Their conclusion? According to the researchers, the existing evidence that shows red and processed meat is harmful is “low.” Their advice was not to change your regular red meat-eating habits—at least for now. 

Many people took this as permission to eat as many cheeseburgers and steaks without the guilt. No surprise, there was quite a backlash. Many doctors and nutritionists felt that these guidelines were based on a flawed interruption of the research. Still, the reaction has reignited the debate about whether red meat is good or bad.    

My take? I think you need to step back and look at the larger picture of how red and processed meat fits in your diet.

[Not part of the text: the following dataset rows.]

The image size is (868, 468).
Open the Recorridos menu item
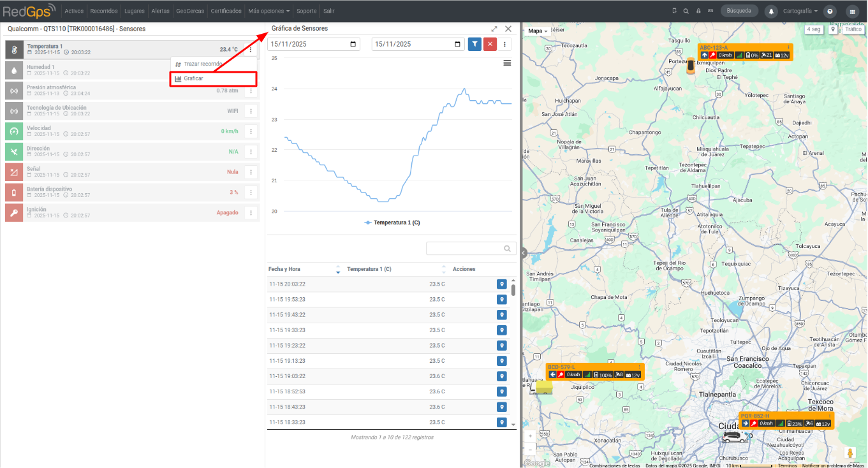(104, 11)
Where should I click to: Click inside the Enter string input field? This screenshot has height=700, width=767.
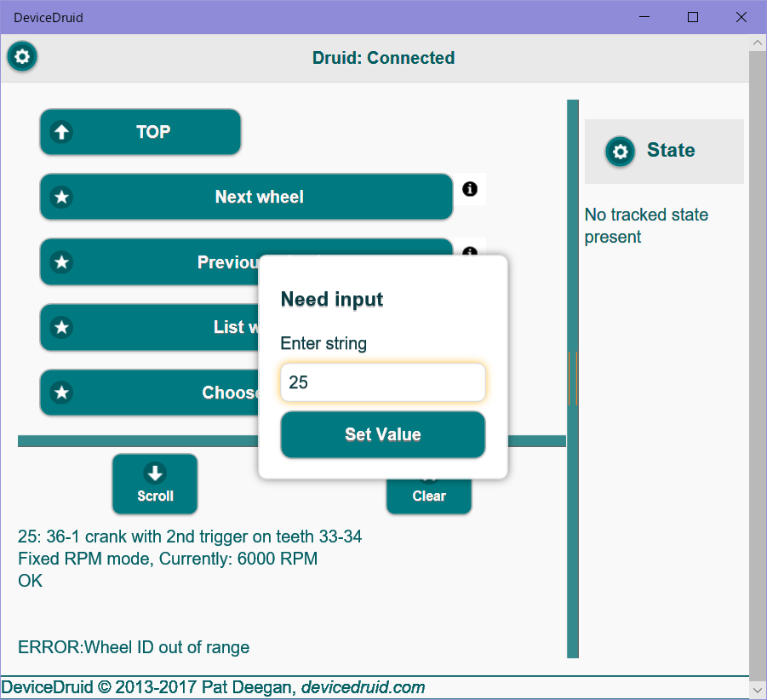pyautogui.click(x=382, y=382)
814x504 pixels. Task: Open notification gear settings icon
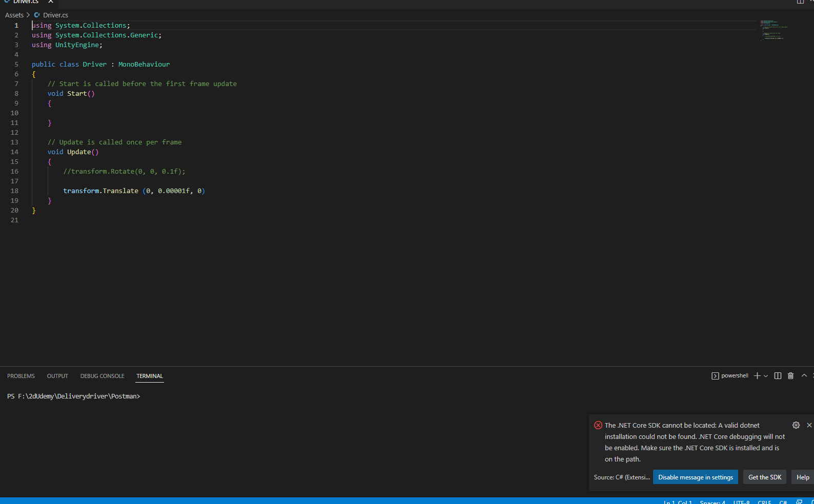point(796,425)
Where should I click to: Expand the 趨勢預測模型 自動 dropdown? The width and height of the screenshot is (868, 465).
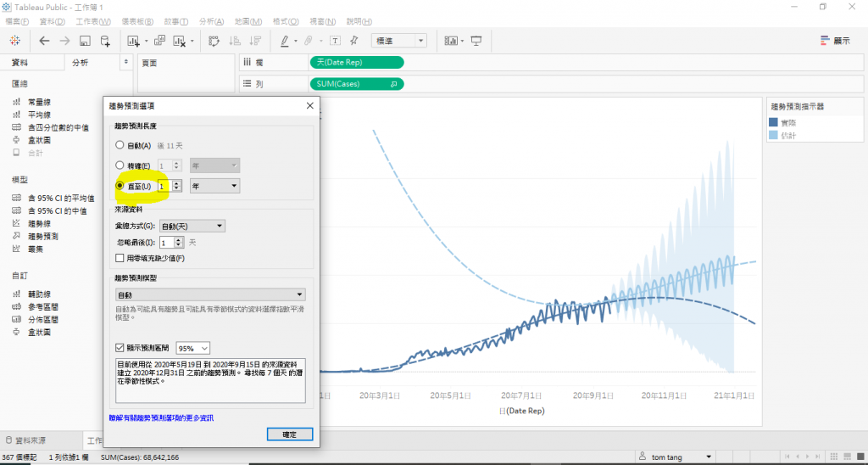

First off, what exactly is red and processed meat? Red meat includes all beef (burgers and steak), and processed red meat is found in food products like luncheon meats, hot dogs, sausages, and canned meat. (The Annals study did not define specific processed red meat, but these are the ones most people eat.) 

Contrary to what that study suggested, there is substantial evidence that a high intake of meat is associated with a higher risk for heart disease, diabetes, and yes, even certain cancers. 

But the keyword is “high.” There is where much of the confusion occurs. How much is too much? It is not clear.

As a person who enjoys the occasional hamburger or steak, I never want to say that you should NEVER eat red meat. It is all about moderation. Eating a burger now and then won’t hurt you. Eating burgers every day might. 

The Annals study didn’t explore specific quantities; however, a good rule of thumb is to stick to no more than two to three servings of red and processed meat per week. 

What about so-called “healthy” red meat, like grass-fed and organic? Most contain little, if any, growth hormones, antibiotics, or other additives compared with grain-fed beef. They also are more nutritionally dense with higher levels of vitamin E and conjugated linoleic acid (CLA), an antioxidant that may fight against cancer. 

Yet, there is little evidence so far that eating these types of red meat is directly related to lower rates of cancer or heart disease. 

These types of red meat are more expensive, but if you can afford them, then they could be suitable options. 

My advice is to take a less-is-more approach with red meat. For instance, when eating out, especially at a steakhouse, think of red meat as a side dish rather than the main course. Choose extra vegetables, opt for olive oil over butter, and have your red meat cooked with herbs or spices like basil or rosemary, which have anti-cancer benefits. 

In terms of processed meat, you should probably avoid them as much as possible. Not only are they high in fat, but many contain high amounts of chemicals and additives. 

Your diet can play the most prominent role in your health and help prevent and manage your prostate cancer. But it doesn’t have to be complicated. It’s possible to enjoy some red and processed meat and still follow a healthy diet.